Small Cap Divergence
Although there is considerable discussion about the divergence between the Nasdaq and the S&P500 or the Transports and the broader market, I am most intrigued by the action in the small caps. It's no secret that small cap shares have benefited from the liquidity of low rates. But the recent divergence between the Russell 2000 and the Small Cap 600 bears our attention. Year to date the Small Cap 600 is +1.42% while the Russell 2000 is -2.09%.
On the surface that difference doesn't seem to be material. But these two indices have moved in tandem since the October 2002 low. In fact, the SML outperformed the Russell by more than 3.5% over the last 40 days.
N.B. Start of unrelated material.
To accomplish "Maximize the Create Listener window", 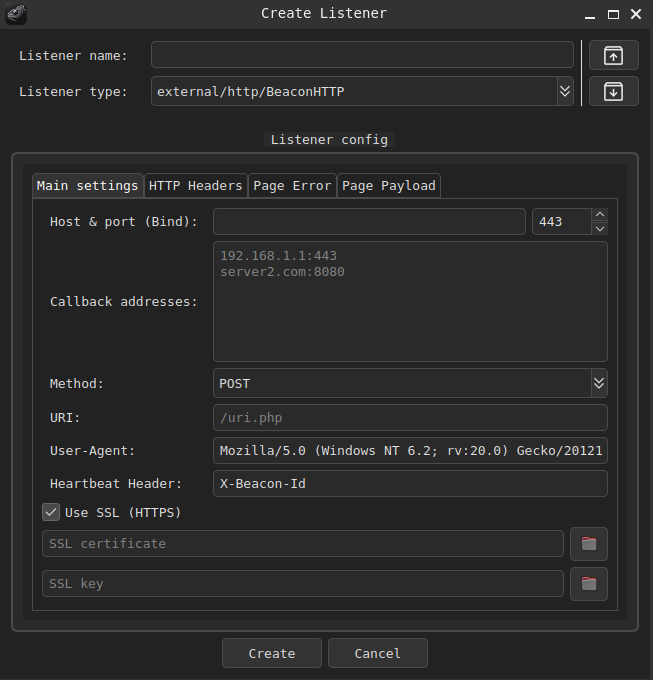I will (613, 14).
Since the 2002 low, this marks the first time we've seen even a +3% difference in the SML - Russell spread over any 40 day period. Given the components of these indices (2000 issues versus 600), this divergence is a clear indication that leadership among the best performers (smaller cap shares) is narrowing.
Admittedly, the timing of an interim top is difficult to predict. If there's one thing we've learned from the past, it's that narrowing of leadership on its own is not grounds for an immediate top. But as I listen to the media calls for a breakout, I'm left wondering: Is this a breakout OR are we broken out?
Let's look at some facts. Coming into March, the Small Cap 600 was +80% in 25 months. The index closed positive in 20 of the last 25 months with 15 of those recording new 52 week highs. And barring a collapse this month to the 330 level, the SML will have gone 26 months without closing below the prior month's low. Read that sentence again. The Dow Jones Industrial Average accomplished such a feat just once in its entire history (1955).
So are we breaking out OR are we broken out? I guess the answer is entirely dependant on the category of shares you are long. But we cannot ignore the fact that smaller cap shares have given market breadth a solid foundation from which to rally. If indeed the leadership among those shares is narrowing (as well it should given a rising rate environment), then the Russell 2000 / Small Cap 600 divergence is equally important. Remeber that over the past year, new highs in the SML preceded new highs in the SPX. A potential sign of exhaustion in the small caps deserves our attention.